In the shoulder portion TS having a high contribution rate to snow performance, since the block surface area is distributed to a small amount, the actual ground contact area can be reduced while maintaining a low ground contact pressure. As a result, it is possible to increase the volume of the snow pillar that is set in the groove and further improve the snow performance. The ratio AS / A
When the value is larger than 0.3, it is difficult to increase the groove volume, and when the value is smaller than 0.2, the ground pressure distribution effect is impaired such that the ground pressure is increased, and the snow performance is deteriorated.

[0032]

As described above, the pneumatic tire of the present invention employs a predetermined double crown radius to provide a difference in ground contact pressure between the crown portion and the shoulder portion which are divided by the main vertical groove, and the crown portion is different. Since the block surface area is distributed in a predetermined ratio to the shoulder portion and the shoulder portion, the performance on snow and the performance on ice of the tire as a whole are improved in a well-balanced manner.
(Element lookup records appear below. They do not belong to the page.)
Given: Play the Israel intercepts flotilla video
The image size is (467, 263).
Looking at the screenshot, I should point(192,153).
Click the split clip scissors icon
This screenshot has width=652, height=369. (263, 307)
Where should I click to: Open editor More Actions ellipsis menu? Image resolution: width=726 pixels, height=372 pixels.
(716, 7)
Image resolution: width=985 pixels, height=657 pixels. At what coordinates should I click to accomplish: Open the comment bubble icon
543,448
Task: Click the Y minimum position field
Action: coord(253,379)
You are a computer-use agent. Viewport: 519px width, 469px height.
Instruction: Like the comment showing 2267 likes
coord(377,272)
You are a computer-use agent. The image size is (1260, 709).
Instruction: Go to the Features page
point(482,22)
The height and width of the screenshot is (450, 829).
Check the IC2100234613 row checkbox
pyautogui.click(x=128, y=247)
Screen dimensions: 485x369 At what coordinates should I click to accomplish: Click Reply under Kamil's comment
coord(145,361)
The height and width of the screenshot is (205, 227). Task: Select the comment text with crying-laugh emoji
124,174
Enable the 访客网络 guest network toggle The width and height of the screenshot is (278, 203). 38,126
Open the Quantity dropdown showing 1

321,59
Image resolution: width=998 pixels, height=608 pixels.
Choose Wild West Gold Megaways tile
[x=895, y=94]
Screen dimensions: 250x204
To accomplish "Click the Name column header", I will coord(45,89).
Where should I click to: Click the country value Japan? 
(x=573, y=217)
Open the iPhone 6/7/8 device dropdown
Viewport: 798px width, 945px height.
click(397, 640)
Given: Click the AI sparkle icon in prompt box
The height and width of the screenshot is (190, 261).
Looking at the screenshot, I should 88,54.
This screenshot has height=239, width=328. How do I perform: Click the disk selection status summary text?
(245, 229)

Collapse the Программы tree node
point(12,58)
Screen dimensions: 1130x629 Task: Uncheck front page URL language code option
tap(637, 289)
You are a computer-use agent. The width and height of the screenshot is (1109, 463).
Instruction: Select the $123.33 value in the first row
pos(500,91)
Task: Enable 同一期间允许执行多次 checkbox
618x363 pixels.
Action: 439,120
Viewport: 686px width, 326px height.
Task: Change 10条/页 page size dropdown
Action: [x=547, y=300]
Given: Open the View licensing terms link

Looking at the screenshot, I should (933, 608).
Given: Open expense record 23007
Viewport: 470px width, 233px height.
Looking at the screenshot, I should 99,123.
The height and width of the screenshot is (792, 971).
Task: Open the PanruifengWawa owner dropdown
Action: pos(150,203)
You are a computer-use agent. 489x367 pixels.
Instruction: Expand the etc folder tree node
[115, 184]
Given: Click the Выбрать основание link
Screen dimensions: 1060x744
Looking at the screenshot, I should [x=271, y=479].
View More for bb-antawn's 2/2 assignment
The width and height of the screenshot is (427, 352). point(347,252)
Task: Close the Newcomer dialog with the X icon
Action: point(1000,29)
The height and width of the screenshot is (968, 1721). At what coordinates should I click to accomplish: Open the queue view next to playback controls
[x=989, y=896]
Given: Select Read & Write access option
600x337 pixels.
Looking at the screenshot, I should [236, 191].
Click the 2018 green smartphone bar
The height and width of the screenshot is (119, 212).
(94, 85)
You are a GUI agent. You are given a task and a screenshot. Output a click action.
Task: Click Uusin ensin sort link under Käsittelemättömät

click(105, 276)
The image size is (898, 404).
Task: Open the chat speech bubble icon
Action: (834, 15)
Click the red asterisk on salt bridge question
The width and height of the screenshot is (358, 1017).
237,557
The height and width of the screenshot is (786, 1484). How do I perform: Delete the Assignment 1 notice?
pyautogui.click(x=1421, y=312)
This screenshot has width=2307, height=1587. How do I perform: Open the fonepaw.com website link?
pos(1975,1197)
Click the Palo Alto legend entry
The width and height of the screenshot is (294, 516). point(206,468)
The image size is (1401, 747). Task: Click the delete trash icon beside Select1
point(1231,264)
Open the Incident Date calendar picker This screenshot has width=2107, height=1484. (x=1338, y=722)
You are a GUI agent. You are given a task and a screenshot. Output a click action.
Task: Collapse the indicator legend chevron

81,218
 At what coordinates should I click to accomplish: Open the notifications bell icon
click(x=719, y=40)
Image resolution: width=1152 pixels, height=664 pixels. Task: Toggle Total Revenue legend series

[Brief description of drawings]

FIG. 1 is a cross-sectional view showing a tire according to an embodiment of the present invention.

FIG. 2 is a plan view showing an example of the tread pattern.

FIG. 3 is a diagram showing a relationship between a ground contact pressure of a crown portion and performance on snow and ice.

FIG. 3 is a diagram showing the relationship between the ground contact pressure of the shoulder portion b and the performance on snow and ice.

FIG. 4 is a diagram illustrating block traction on a snowy road.

FIG. 5 is a diagram illustrating an ice road surface scratching effect.

[Explanation of symbols]

 2 bead core 3 bead part 4 sidewall part 5 tread part 6 carcass 7 belt layer G vertical groove GO main vertical groove Y, Y1, Y2 horizontal grooves

Claims (1)

[Claims] 1. A tread comprising a carcass folded from a tread portion to a sidewall portion around a bead core of a bead portion, and a belt layer arranged radially outside the carcass and inside the tread portion. A circumferential vertical groove that includes a pair of main vertical grooves that divides the tread portion into a tire equatorial side crown portion TC and a shoulder outer portion shoulder portion TS that extends in the tire circumferential direction. While forming the block pattern in the tread portion by providing the intersecting lateral groove, the tread width TW of the tread portion is set to 0 of the tire cross-section width W in the normal internal pressure state in which the tire is assembled on the regular rim and the regular internal pressure is filled. .75 ~
0.85 times, the maximum belt width BW of the belt layer is 0.7 to 0.8 times the tread width TW, the crown portion T
The crown width TWC of C is 0.4 to 0.4 of the tread width TW.
0.6 times, the curvature radius TR1 of the crown portion TC is 2.7 to 3.1 times the tread width TW, and the curvature radius TR2 of the shoulder portion TS is 2.2 to the tread width TW.
In addition to 2.6 times, in the ground contact surface of the tread portion when a normal load is applied to the tire in the normal internal pressure state,
Total block surface area AC included in the crown portion TC
And the total area A of the ground plane AC / A is 0.3 to 0.4
5, and the ratio AS / A of the total surface area AS of the block included in the shoulder portion TS and the total area A of the ground contact surface is 0.2.
A pneumatic tire characterized by having a value of up to 0.3.